Comment faire pour que l’IA ne devienne pas le principal vecteur d’une érosion du capital humain ?

Aujourd’hui, peu de risk managers utilisent l’IA pour faire leur cartographie. On ne peut se passer du capital humain. Le risque serait plutôt de considérer l’IA comme une solution clé en main. Sans être nourrie par des données exploitables, l’intelligence artificielle ne fera que ressasser le même paquet d’informations. L’intuition, le recul, la corrélation des idées sont propres au risk manager. L’IA pourra apporter une valeur ajoutée sur les tâches à moindre valeur ajoutée, d’ores et déjà standardisées. Mais je vois très mal une dirigeante ou un dirigeant confier l’élaboration de sa stratégie à une IA pour les quatre prochaines années. Par ailleurs, l’empreinte écologique et le caractère énergivore d’une telle technologie interrogent.

DPEF, CS3D, NFRD hier, CSRD demain… Est-ce la brique réglementaire manquante pour inciter les entreprises à la transition et esquisser les contours d’un capitalisme responsable ? Quel nouveau rôle pour le risk manager ?

Nous avions des signaux importants de l’arrivée de la directive CSRD. Il y a quatre ans, j’incitais déjà mes homologues à prendre l’initiative de ce rapportage extra-financier, de crainte que la réglementation nous rattrape. On limite ce texte à sa simple dimension reporting. Ce n’est pas que ça ! Le principe même de double matérialité porté par la CSRD impose une méthodologie spécifique. Certaines de ses notions clés se rapprochent de la gestion des enjeux par les risk managers. Le principe de dichotomie a infusé nos cartographies ces dernières années. On ne s’intéresse plus aux seules répercussions financières, mais aussi à celles qui touchent l’ensemble de la chaîne de valeurs.

“Depuis le changement de législation et la loi de Finances 2023, le territoire français se montre tout aussi attractif que d’autres domiciliations de captives comme le Luxembourg ou les Bermudes“

Régime cat-nat à bout de souffle, omniprésence du risque cyber… Comment faire face à l’inassurabilité de certains risques de plus en plus protéiformes ? Quelle place pour les captives en cette année 2024 ?

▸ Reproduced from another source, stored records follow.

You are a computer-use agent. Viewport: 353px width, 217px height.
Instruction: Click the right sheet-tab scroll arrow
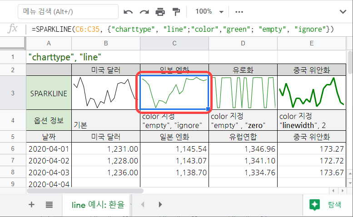tap(160, 204)
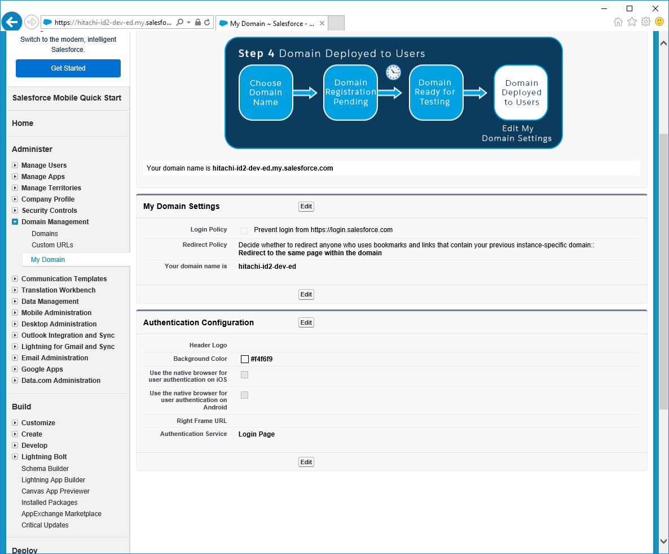Open the favorites star icon

[632, 22]

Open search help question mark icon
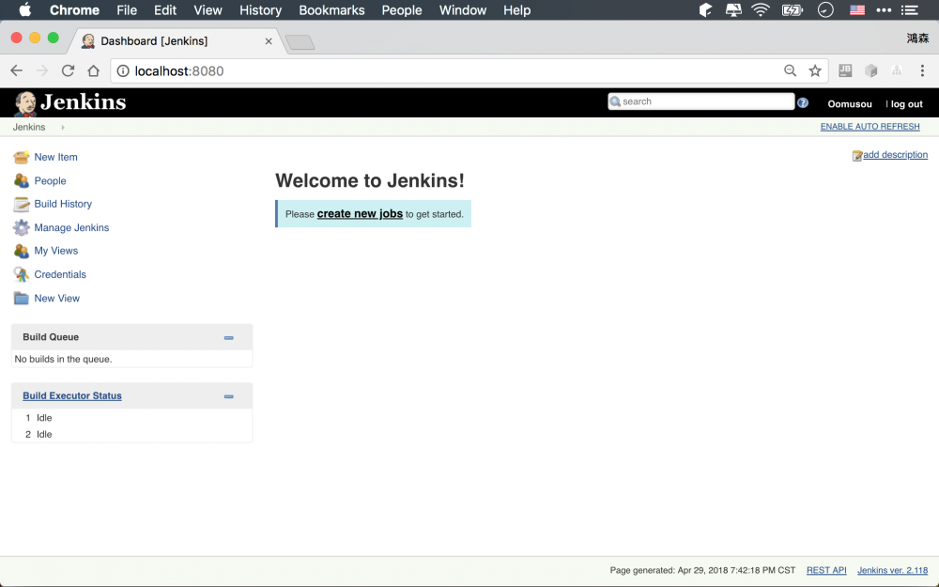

L’inassurabilité de certains risques devient plus tangible à mesure que le temps passe. La considération du risque doit rester la raison d’être pour les assureurs. Je crois cependant à la nécessité d’un partage du risque. La captive permet à l’assuré de prendre sa part et d’engager un dialogue serein avec le marché. Depuis le changement de législation et la loi de finances 2023, le territoire français se montre tout aussi attractif que d’autres domiciliations de captives comme le Luxembourg ou les Bermudes. La France pourrait compter 25 à 30 captives d’ici la fin de l’année. En prévision, l’Amrae a créé la Fédération française des captives d’entreprise (FFCE) pour accompagner ce développement. Les collectivités sont elles aussi confrontées à des problématiques d’inassurabilité énormes, raison pour laquelle l’Amrae s’engage à leurs côtés avec des formations sur la culture du risque. Un prérequis pour envisager l’utilisation de la captive.

Gérer les risques demande du courage. Et les dirigeants d’entreprise savent qu’il s’agit dorénavant de reconnaître leurs vulnérabilités pour manager leurs équipes de façon responsable et pour protéger leurs actifs.